Excuse me, could someone please get Mark Pantoni on the phone?

When I was a freshman, I could still fit my field day shirt from first grade. Granted, not much has changed on that front.

Word of the Day: Jocose.

 EVAN RAVENEL, FISHERMAN. It looks like Evan Ravenel is making extremely good use of the offseason. My guy’s out here looking like he’s auditioning for deadliest catch.

I’m gonna need him to go ahead and shoot me an address now because that is going to be one hell of a fish fry and my stomach is not about to miss that.

 BUSINESS IN THE FRONT, PARTY IN THE BACK. In today’s name, image and likeness world, Quinn Ewers isn’t gonna have to do much personal marketing – he’s already got a damn strong brand – his hair.

Even from afar you notice the flow. Peeking out of the back of his helmet, Quinn Ewers’ shock-blond mullet bounces as he runs. He’s not alone. At the sprawling football facilities at Carroll Senior High School in Southlake, Texas, more than a few of Ewers’ teammates rock the same look. The color is the norm for the Dragons. Players in the program have bleached their hair blond for more than two decades in a sign of brotherhood and to honor the program’s former defensive coordinator Charlie Stalcup. Billy Ray Cyrus-style early-90s hairdos, however, are a recent addition.

Ewers decided to wear a mullet as a freshman. He wanted to do his own thing. But people tend to notice what Ewers does these days.

“There are a lot more now than there was,” Ewers told 247Sports. “Mullets are coming back.”

We’ll leave that to the future to decide. But Ewers, at least, seems to have a brand set ahead of his senior year of high school. This makes sense. Few quarterbacks in history have had such distinct talent as a recruit.

Ask Dodge about something few people know about Ewers and said his star QB likes to hunt and fish – Ewers’ biggest buck is an 11-pointer he shot two seasons back. Ask his parents the same thing and Curtis responds: “Honestly, he’s a pretty boring kid. He likes to hunt and fish. He’s a film junkie. He loves his mom and sisters to death. He’s a pretty average Joe.”

Just with a mullet and a rocket arm, of course.

« Mullets are coming back. » Print the shirts.

Being real though, if he does rock the mullet throughout his college days, I’m nearly positive he could turn it into a fantastic marketing opportunity. How many branded wigs do you think he could sell? Headbands? Hats?

It’s all for fun now, but soon that mullet is going to be worth so much money it’s going to need its own insurance policy.

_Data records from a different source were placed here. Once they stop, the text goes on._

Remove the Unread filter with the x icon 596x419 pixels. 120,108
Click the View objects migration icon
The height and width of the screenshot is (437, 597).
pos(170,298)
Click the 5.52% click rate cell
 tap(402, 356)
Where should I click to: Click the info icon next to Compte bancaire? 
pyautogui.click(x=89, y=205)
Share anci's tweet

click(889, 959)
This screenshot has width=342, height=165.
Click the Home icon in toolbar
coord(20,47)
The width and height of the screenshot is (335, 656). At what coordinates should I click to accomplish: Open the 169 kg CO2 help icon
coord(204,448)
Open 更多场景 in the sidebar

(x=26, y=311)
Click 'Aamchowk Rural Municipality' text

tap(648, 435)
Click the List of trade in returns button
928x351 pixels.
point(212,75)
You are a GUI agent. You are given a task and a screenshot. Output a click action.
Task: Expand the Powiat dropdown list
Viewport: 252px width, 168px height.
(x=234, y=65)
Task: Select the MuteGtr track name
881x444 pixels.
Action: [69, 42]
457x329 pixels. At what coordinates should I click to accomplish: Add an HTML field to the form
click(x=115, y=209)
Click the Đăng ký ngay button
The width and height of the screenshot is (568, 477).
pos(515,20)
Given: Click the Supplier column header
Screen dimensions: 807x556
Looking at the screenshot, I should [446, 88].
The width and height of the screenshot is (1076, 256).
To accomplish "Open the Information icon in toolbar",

 WHATEVER IT TAKES. Bruce Thornton’s probably going to end up as the highest-rated guard to sign with Ohio State since D’Angelo Russell (unless ESPN continues to rank him outside of their top-100, which is mindboggling).

He’s an elite, elite individual player, but his best trait is his willingness to do absolutely anything his team needs him to do to get a win, whether it’s dropping nearly 50 points, or not even attempting a single shot.

That’s not hyperbole. Both of those things have happened.

“He said, ‘Next year, I’m gonna have to take a step back from my scoring to allow (2023 five-star guard and teammate Kanaan Carlyle) to grow. My goal this year is to lead the team in assists and win state,’ ” said Adam Gibbs, Milton assistant coach and director of The Skill Factory TSF, Thornton’s AAU program. “I don’t know too many kids who that would be their goal.”

“Do you want the guy that can control your team and do everything or do you want the guy who’s going to put up gaudy numbers?” Julian Barfield, Thornton’s coach at The Skills Academy, said. “He’s like, ‘No, I didn’t have the off-the-rim dunk like the other person had who had 25, but guess what? I won.’ ”

That’s not to say he can’t put up those numbers. Barfield said Thornton had a 49-point effort for Milton last season during which he didn’t have a single dunk. And yet, in another game, he didn’t take a single shot and finished with around 13 assists in a blowout win.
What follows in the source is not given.